▶ PASSAGE PROVIDED:
----------------------------------------
Question: That seems like a long answer to a simple question. What does it have to do with Anne Carson's poetry?

Answer: Let me respond by offering a theory of literature. Let's call it the Art of Embarrassment. Imagine that in all art there is a dialogue, the dialogue between the artist, or creator, and his audience, or the person to whom the work is addressed. Imagine that there is a membrane between them, a kind of sensitized surface. Any artist reveals something about him/herself whenever he/she creates something. I would offer that the highest form of any art can be measured by the degree to which any artist reveals something about themselves. This divulging may be disguised as a fiction, or presented as bald autobiography. In literature, poetry is usually more direct than fiction, though the masks and formalities employed may be just as obviously methods to distance oneself from implication, to disguise disclosures. I don't mean embarrassment in the purely negative sense: The word embarrassment doesn't necessarily imply pain or loss; there is the embarrassment of riches, for instance. Rich people can be much more embarrassed about others discovering their true net worth, than they might be by the discovery of some personal fault. But embarrassment of riches can have a positive spin as well, a fullness or expansion of possibility or good luck; having too much advantage. Sylvia Plath, for instance, achieved most when she was revealing the worst side of her character, the side which reveled in gore, hatred, ghoulishness, vanity, infernal obsession. In other words, embarrassment was the key to her inspiration, she was best when she was revealing what was most private, most culpable, most awful. Her engagement with her art was on the grand scale, confronting the evil and terribleness of the human soul as she experienced it first-hand. That was her subject, and she mastered it. A brilliant artist, though terrifying to watch. Taking things to an absolute limit, right to the precipice. That kind of daredevil engagement is also potentially the most embarrassing, risking looking stupid, risking failure.
----------------------------------------
Target position records
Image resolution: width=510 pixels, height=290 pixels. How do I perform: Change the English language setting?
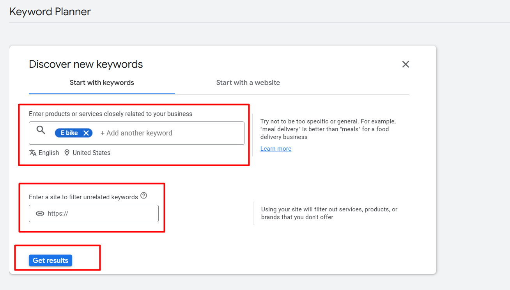click(49, 153)
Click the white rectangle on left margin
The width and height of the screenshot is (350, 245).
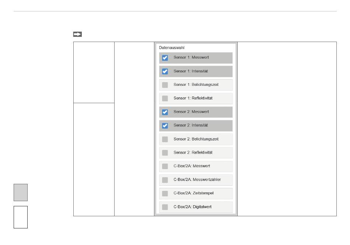pos(21,217)
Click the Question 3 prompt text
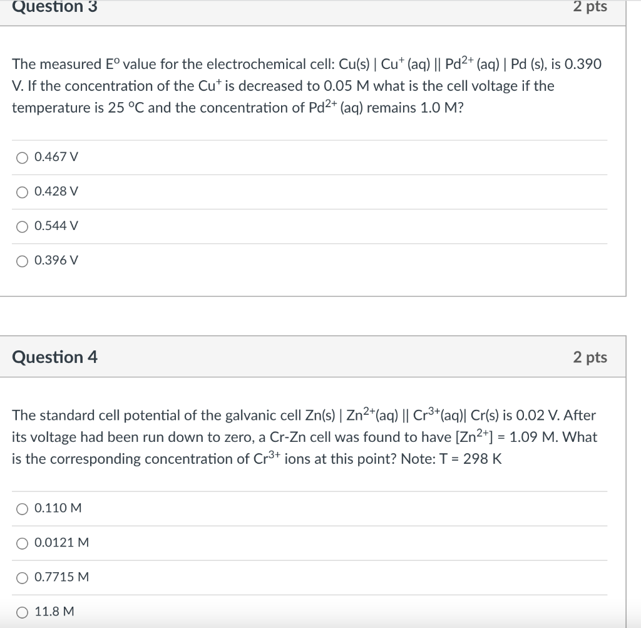The height and width of the screenshot is (628, 641). pos(307,85)
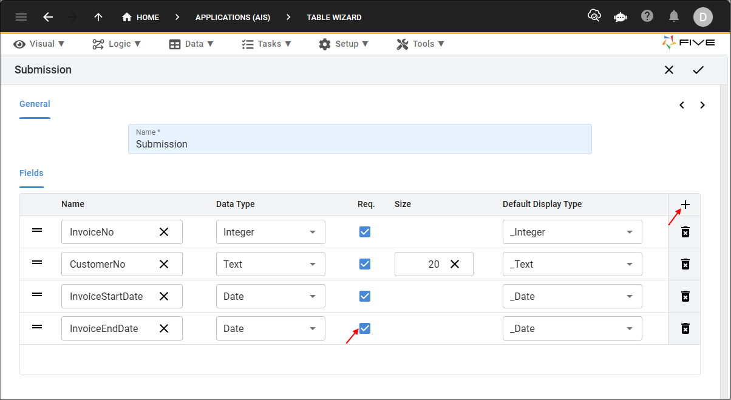Screen dimensions: 731x400
Task: Open the help icon in the top bar
Action: pos(647,16)
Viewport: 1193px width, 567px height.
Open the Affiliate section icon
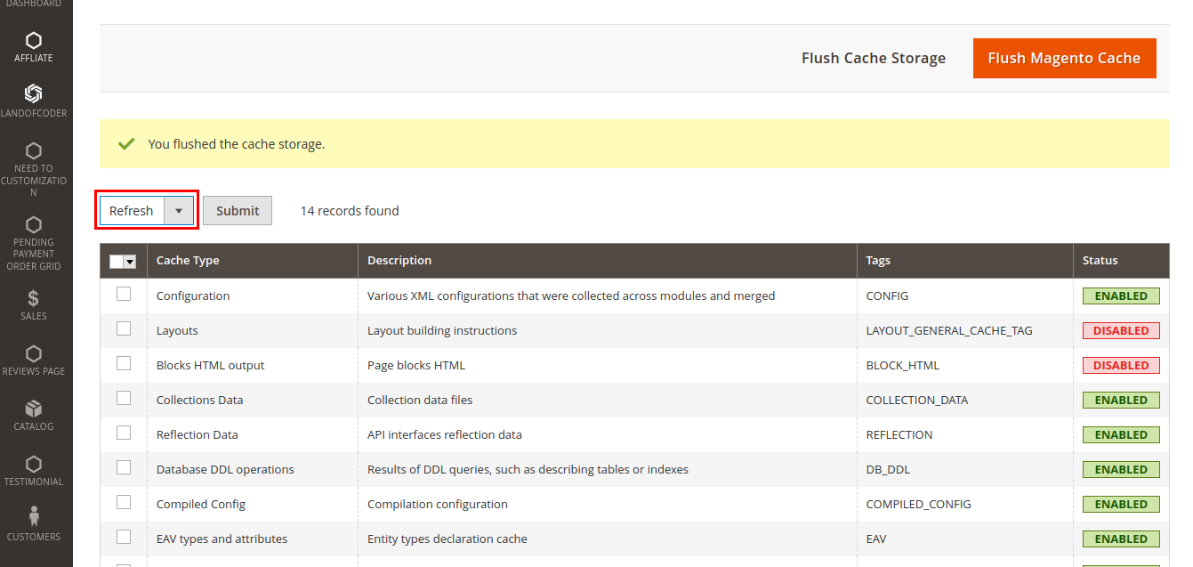coord(34,42)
----------------------------------------
▶ WHAT YOU ARE ASKED TO DO:
Using the interview excerpt, answer these:
(a) What name does the answerer give to the proposed theory of literature?
(b) What phrase is offered as an example of embarrassment that does not imply pain or loss?
(c) Which poet is said to have achieved most when revealing the worst side of her character?

▶ FINISHED TASK:
(a) The Art of Embarrassment
(b) The embarrassment of riches
(c) Sylvia Plath